**What is needed**.
Repeat exactly, and only, the lines below starting at the line that contains "Image resolution: width=1065" and ending at the line that contains "Click the Goblin Engineer card image", inclusive of both.

**The data**.
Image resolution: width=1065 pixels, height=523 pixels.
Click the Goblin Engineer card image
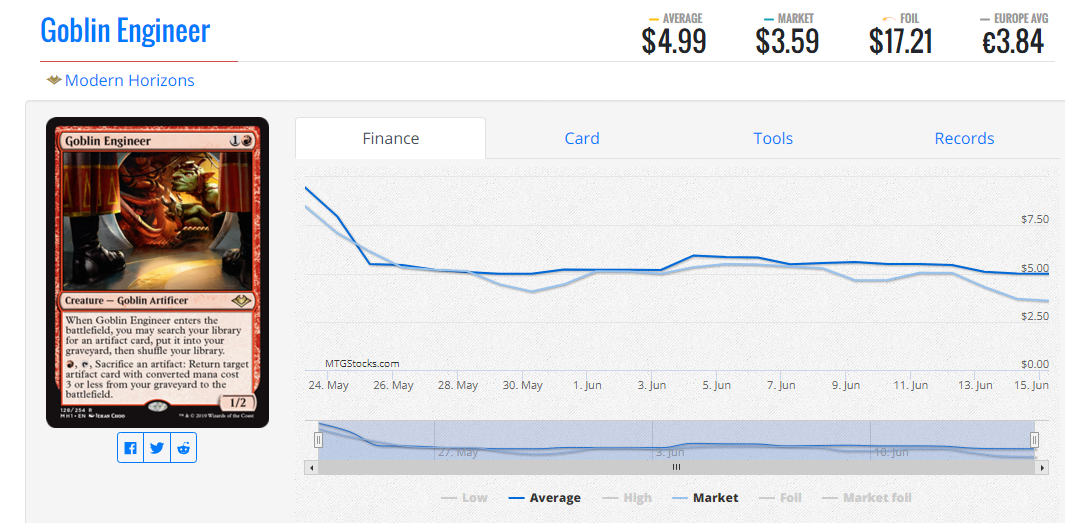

...

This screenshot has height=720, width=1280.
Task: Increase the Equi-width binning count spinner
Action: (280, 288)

**Response to this task**.
Image resolution: width=1065 pixels, height=523 pixels.
Click the Goblin Engineer card image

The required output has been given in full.